Controlling your background processes
To control your processes you have to dig around under the hood using the monitoring tools built into Android. Exactly how this process screen looks, how you access it and what it’s called will vary depending on which company made the device and what version of Android you’re using.
In some cases, before you can start, you need to enable developer options.
- In most versions of Android, this involves going to Settings > About phone and then tapping Build number about seven or so times. You’ll get a notification telling you that Developer options have been unlocked once you’re done and you can stop tapping.
- For many handsets, the next thing you need to look for is a setting called Processes, Process Stats, or Running services. You can find this in Settings > Developer Options > Processes or Settings > Developer options > Running services. That option takes you to a list of running processes showing how much RAM each is using.
- Obviously, it’ll be tempting to stop the most RAM-hungry apps from running in the background, but you’ll want to pay some attention to what you’re stopping before you go ahead. Stopping some apps might crash your phone.
- You can also tap the settings option when in the Services/Processes menu to switch between running processes and cached processes.
So which apps can one stop?
OK. If you don’t want your app/phone to crash, err on the side of caution and use some common sense. The app marked ‘Google Services‘, or pretty much any app that starts with ‘Google’ shouldn’t be manually stopped.
On the other hand, if you look through the list and see messengers and music players idly draining your battery in the background, then you can go ahead and stop them in relative safety. Truly crucial apps usually won’t allow you to force stop them anyway.
- To stop an app manually via the processes list, head to Settings > Developer Options > Processes (or Running Services) and click the Stop button.
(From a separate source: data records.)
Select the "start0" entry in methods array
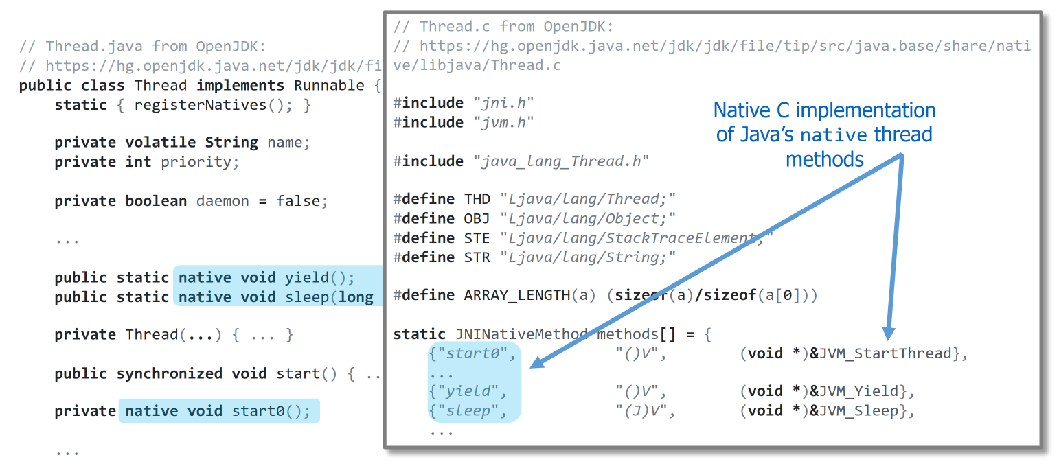The image size is (1059, 466). click(x=472, y=353)
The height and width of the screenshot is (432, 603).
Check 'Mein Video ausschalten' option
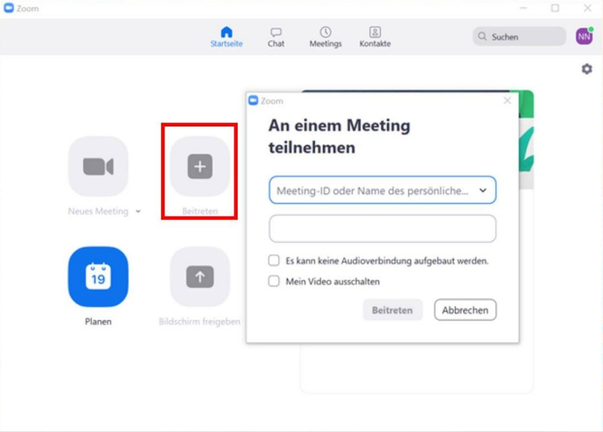pyautogui.click(x=274, y=282)
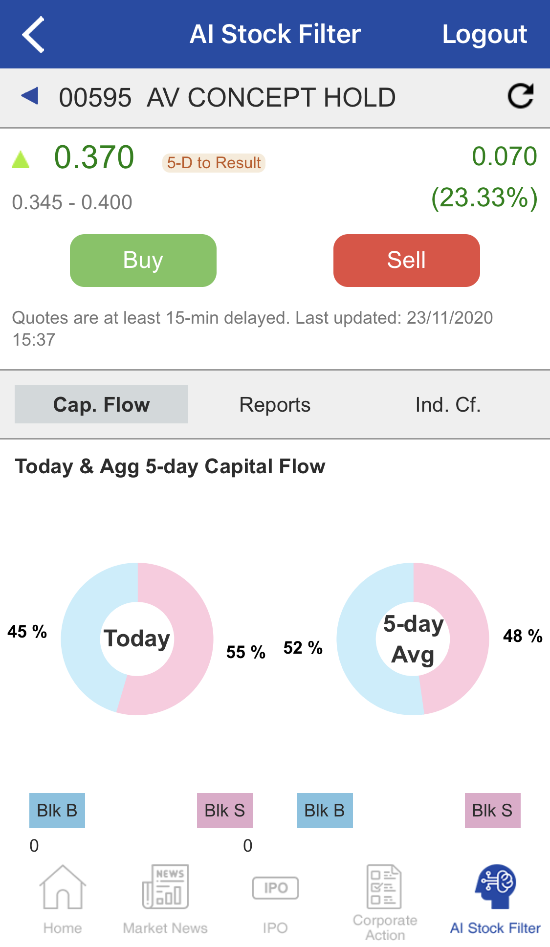Select the left blue Blk B swatch
This screenshot has width=550, height=947.
57,811
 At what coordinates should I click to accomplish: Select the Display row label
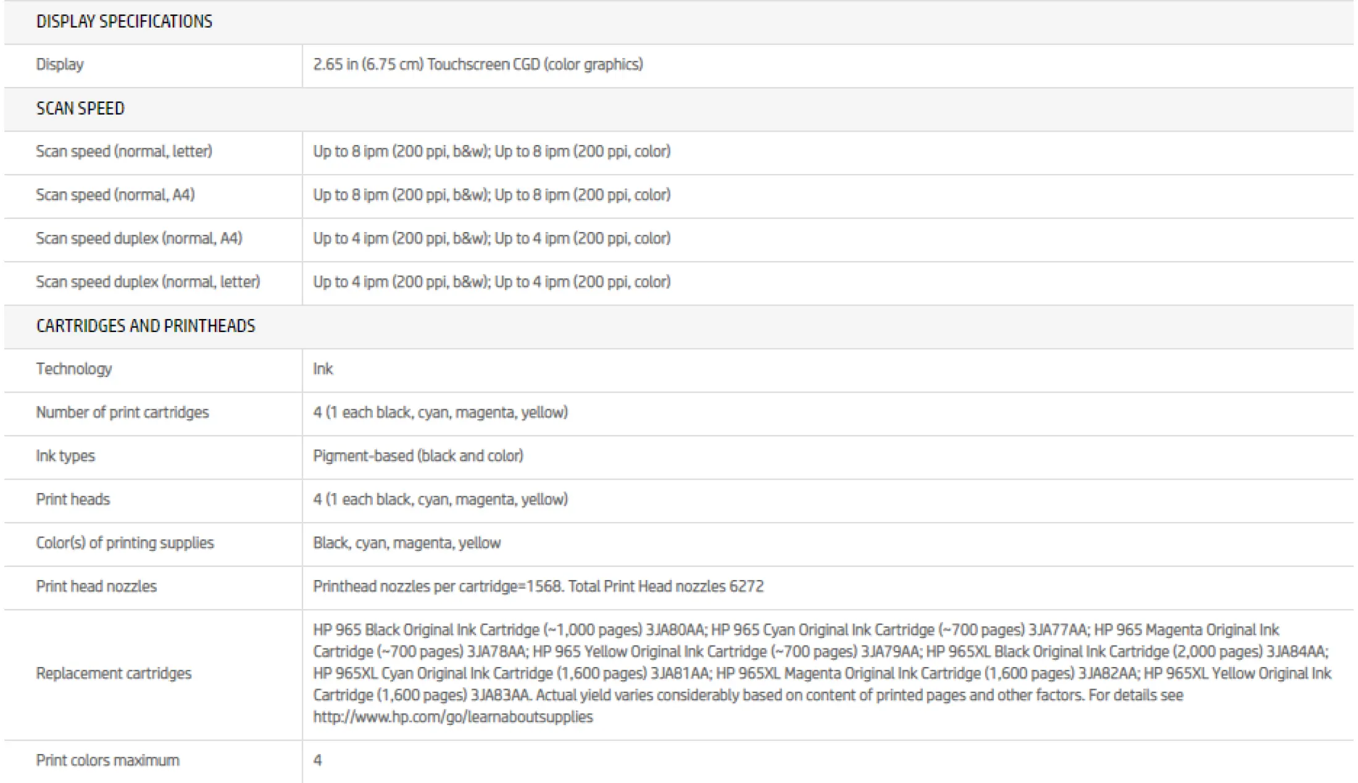pos(60,65)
Voila!
- To Force Stop or Uninstall an app manually via the Applications list, head to Settings > Applications > Application manager and select the app you want to modify. Don’t delete any apps that appear when you select the Show System Apps option.
If you tap the More/Settings (depending on your phone model) option, you can also review the RAM used by cached processes. The same rules of which apps are safe to stop apply to cached, as well as running, processes.
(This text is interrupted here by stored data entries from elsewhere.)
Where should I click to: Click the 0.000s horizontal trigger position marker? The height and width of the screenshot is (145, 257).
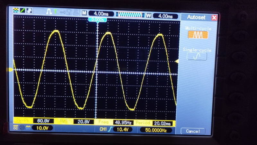[97, 20]
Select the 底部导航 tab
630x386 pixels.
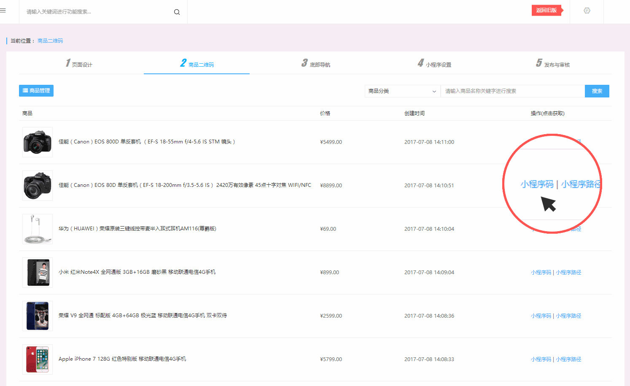click(316, 64)
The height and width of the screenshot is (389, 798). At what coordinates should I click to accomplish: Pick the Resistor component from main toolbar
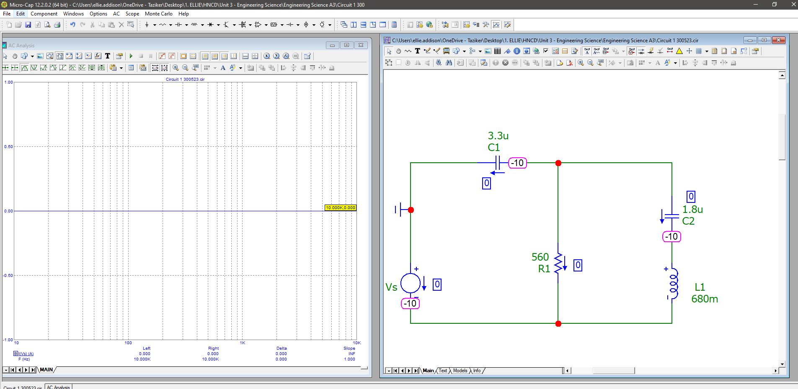pos(162,25)
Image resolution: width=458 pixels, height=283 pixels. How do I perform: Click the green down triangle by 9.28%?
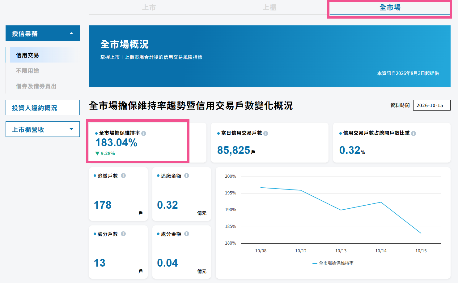pos(97,153)
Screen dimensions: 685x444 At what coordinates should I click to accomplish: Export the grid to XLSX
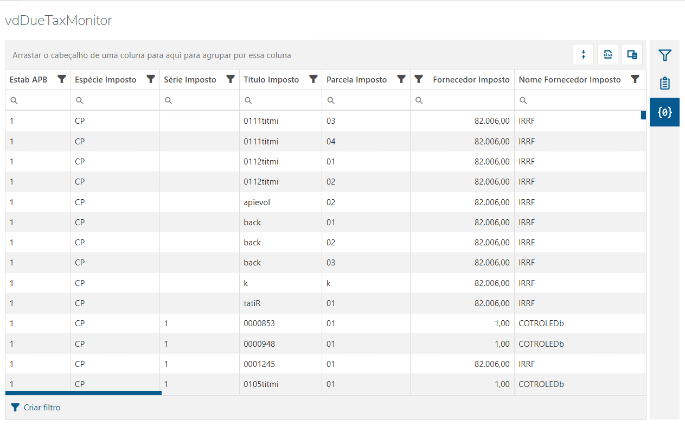608,54
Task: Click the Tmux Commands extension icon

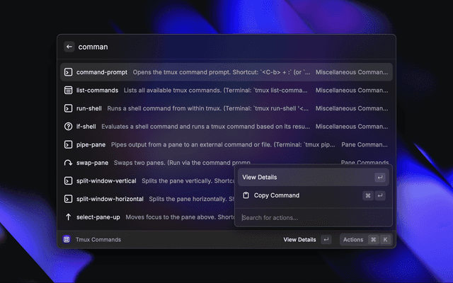Action: click(66, 240)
With apps that just won’t quit, (if you kill it via the processes tab, it simply restarts), you can navigate to Settings > Applications > Application manager to perform a Force Stop, or you can just uninstall it directly.
Lets look at what’s draining your battery
If you looked around while you were carrying out the steps above, you probably saw some detailed battery info listed for each app, and that’s great, but working out what’s draining your battery by assessing each app individually will take you all day.
Instead, you should navigate to Settings > Battery and see what options you have available on your phone. Again, the options might have slightly different names and features available, but at a minimum, you should be able to see a listed overview of the apps that have used the most battery since you last juiced-up. You can then decide which ones you want to stop individually.
Task killers and RAM optimizers: Are they good enough?
With Android (as an OS) and OEM hardware improving over time, some people will argue that the use of task killer apps is going to do more harm than good in terms of processing and battery life.
As one of the problems you’re trying to fix is apps running in the background draining your resources, adding another one that has the purpose of doing explicitly that (it needs to monitor the services in use on your phone, therefore always needs to be running) seems a bit counter-intuitive.
A task killer that repeatedly force-closes an app in the background over and over is almost certainly going to drain your battery more as it continues the ‘restart and kill’ process. You might be better off not installing the task killer in the first place and just letting it run.